One limitation could be the lack of an atherosclerosis animal model in this study. However, the hypothesis we wanted to verify was if DECA could produce any changes on lipid profile in intact rats and if taurine could prevent these possible disturbances. AAS doping usually occurs in young normocholesterolemic people, and not all clinical (endocrine) conditions displaying high plasma androgen levels associate dyslipidemia in the initial phase. Another limitation could be the absence of physically trained animals, that otherwise would have better reflected AAS abuse in sporting milieu [22,28,30,31,35]. However, this would have again eluded the endocrine disorders associating elevated concentrations of plasma androgens. The absence of liver histological analysis in order to verify taurine’s beneficial action on DECA-induced damage, is another limitation which resulted from the study design, as tissue specimens haven’t been processed and stored for this type of examination. The small number of animals could also represent a limitation, nevertheless we reached statistical significance. The lipid changes observed in the AT group are obtained after concomitant administration of DECA and taurine, and not sequentially (first DECA, and then taurine in order to test the potential of taurine to reverse DECA negative effects). The experimental design of the present study was set to investigate the potential of taurine to prevent the occurrence of negative effects induced by DECA administration.

6. Conclusions

Our study highlights a detrimental influence of DECA in high doses on lipid profile, increasing plasma TG and decreasing plasma HDL-C levels. DECA also decreased TGh and tended to increase NEFA levels in the liver, suggesting an enhancement of hepatic triglyceride lipase synthesis.
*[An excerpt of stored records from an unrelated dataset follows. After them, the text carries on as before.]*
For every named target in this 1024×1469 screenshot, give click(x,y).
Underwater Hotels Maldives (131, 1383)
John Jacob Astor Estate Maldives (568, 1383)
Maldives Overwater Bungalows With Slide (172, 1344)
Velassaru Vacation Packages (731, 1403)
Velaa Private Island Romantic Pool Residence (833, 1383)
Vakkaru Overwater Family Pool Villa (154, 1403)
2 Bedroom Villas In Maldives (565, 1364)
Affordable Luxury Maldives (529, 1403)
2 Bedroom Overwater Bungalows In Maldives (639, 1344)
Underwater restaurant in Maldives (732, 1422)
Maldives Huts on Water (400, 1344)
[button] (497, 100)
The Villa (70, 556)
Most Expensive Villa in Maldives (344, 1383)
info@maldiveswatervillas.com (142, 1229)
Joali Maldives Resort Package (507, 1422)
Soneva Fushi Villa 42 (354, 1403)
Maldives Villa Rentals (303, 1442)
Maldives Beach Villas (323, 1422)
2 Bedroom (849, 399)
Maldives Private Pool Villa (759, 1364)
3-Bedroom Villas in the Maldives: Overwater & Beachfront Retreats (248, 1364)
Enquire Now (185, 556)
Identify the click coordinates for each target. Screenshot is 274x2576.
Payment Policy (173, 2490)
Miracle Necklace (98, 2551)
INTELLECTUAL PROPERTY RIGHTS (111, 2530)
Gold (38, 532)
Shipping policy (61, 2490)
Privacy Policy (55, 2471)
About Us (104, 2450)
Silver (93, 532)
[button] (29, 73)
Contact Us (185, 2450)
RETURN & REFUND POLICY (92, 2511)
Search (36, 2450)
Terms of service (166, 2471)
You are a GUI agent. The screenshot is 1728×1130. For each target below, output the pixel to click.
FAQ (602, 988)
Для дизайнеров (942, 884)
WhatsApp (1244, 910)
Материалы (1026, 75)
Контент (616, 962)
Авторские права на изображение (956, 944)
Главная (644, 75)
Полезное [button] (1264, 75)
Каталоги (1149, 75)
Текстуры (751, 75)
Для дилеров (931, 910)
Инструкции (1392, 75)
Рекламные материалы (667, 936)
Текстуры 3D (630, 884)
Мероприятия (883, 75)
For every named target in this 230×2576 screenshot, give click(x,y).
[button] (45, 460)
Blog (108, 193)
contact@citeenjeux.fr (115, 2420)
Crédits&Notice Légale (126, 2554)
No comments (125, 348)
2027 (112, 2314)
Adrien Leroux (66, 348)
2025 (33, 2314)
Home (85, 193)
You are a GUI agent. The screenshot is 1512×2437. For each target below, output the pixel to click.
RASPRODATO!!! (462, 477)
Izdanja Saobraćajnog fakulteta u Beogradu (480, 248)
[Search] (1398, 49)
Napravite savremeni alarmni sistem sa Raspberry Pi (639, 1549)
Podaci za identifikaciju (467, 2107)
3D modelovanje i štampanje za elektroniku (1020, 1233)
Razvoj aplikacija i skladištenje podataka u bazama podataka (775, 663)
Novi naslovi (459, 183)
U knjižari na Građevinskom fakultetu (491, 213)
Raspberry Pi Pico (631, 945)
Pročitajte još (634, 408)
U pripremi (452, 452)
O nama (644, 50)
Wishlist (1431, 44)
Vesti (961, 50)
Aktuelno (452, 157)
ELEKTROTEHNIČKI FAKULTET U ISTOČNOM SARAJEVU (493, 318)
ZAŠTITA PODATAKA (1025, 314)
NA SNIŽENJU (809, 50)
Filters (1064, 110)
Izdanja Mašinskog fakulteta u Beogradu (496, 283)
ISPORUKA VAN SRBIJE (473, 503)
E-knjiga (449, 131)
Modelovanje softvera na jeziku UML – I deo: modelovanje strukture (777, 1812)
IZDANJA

Taurine supplementation partially prevented the occurrence of these negative effects of steroids on lipids, significantly decreasing the values of TG to control level, and tending to alleviate HDL-C and NEFA variations. On the other hand, taurine seems to exert no influence in control rats. In the light of the clear evidence regarding the proved safety of taurine administration in humans, our study raises the assumption that taurine could be useful in certain circumstances associating chronic high levels of circulating androgens, like endocrine disorders or AAS abuse in athletes. It remains to be verified whether taurine could have a potential health benefit in situations related to AAS misuse, since it represents an important ingredient in boost-energy beverages and it could be a convenient option in individuals not responding to medical AAS-dropout recommendation. Certainly, more data are needed in order to identify taurine as a really useful dietary supplement in counteracting the harmful effects of supraphysiological AAS administration. Recent studies (summarized in ref [45]) highlighted the potential of microRNAs (miRNAs) molecules to become biomarkers of AAS use/abuse and to develop new tools in the anti-doping fight. In this context, further studies are needed to identify specific miRNAs DECA or taurine-dependent, molecules that are able to modulate the expression of key proteins and their transcriptional regulators involved in lipid metabolism. These miRNAs molecules could become potential targets for epigenetic therapies to stop or reverse damages induced by AAS consumption. Furthermore, the association of aerobic / anaerobic activity with the combined use of DECA and taurine could simulate the real circumstances of steroid abuse.